The center is being led by Beloved Community Services Corporation and will be fully occupied by the University of Maryland, Baltimore’s ROAR Center. The restored building will be a one-stop shop for survivors of crime, with free legal help, case management, health-care management, counseling and therapy, social work, and nurse care management. It serves people even if they never reported the crime to police, using a trauma-informed, client-driven model.

Access to both legal help and mental-health care is often limited in the neighborhood. ROAR says it has helped more than 500 people over the past four years, and about 70% of those cases involved gun violence. The redevelopment is tied to the Justice Thurgood Marshall Amenity Center at PS 103 nearby.

Juanita Jackson Mitchell was the first Black woman to practice law in Maryland, and she shared the office with her husband, Clarence Mitchell Jr., an NAACP lobbyist and major civil-rights figure. The Marble Hill stretch of Druid Hill Avenue concentrated much of Baltimore’s Black civil-rights leadership, with nearby landmarks including Bethel A.M.E. Church.

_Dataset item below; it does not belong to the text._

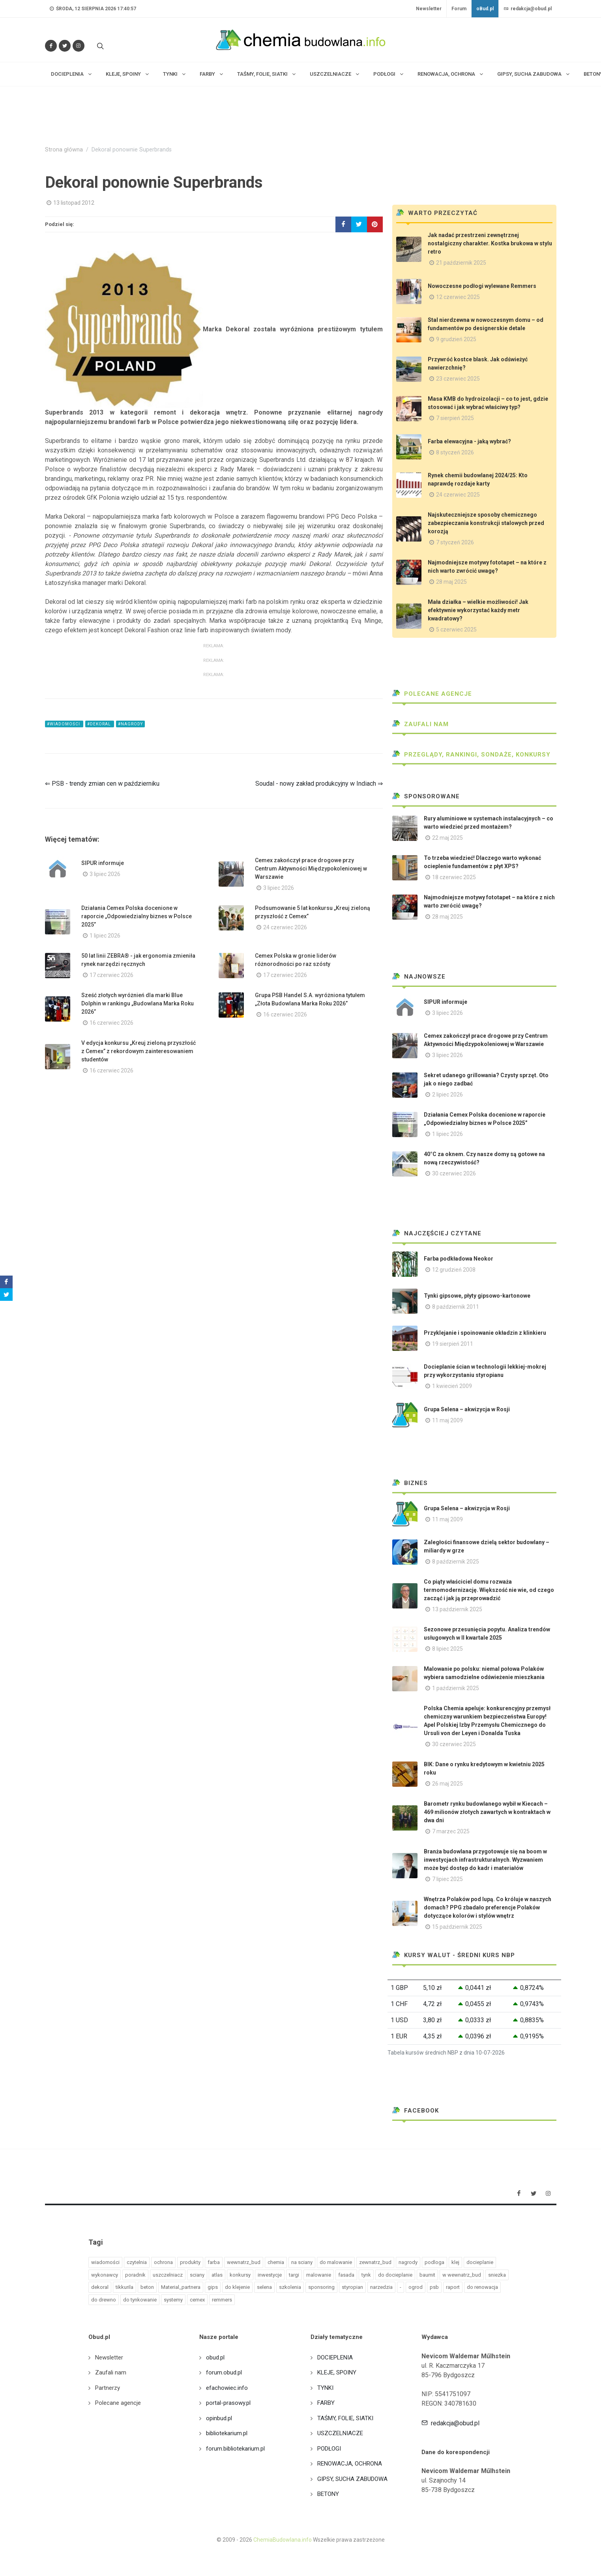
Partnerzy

Rev. Alvin Hathaway, executive director of Beloved Community Services Corporation, called the office the “epicenter of power” in Black Baltimore during the civil-rights era.

The restoration was backed by $1.75 million in federal funding announced in April 2023 through Fiscal Year 2023 omnibus appropriations legislation. The redevelopment was completed in the third quarter of 2024, and the building later housed offices for the Lillie Carroll Jackson Museum after remaining in family ownership following Mitchell’s death in 1992.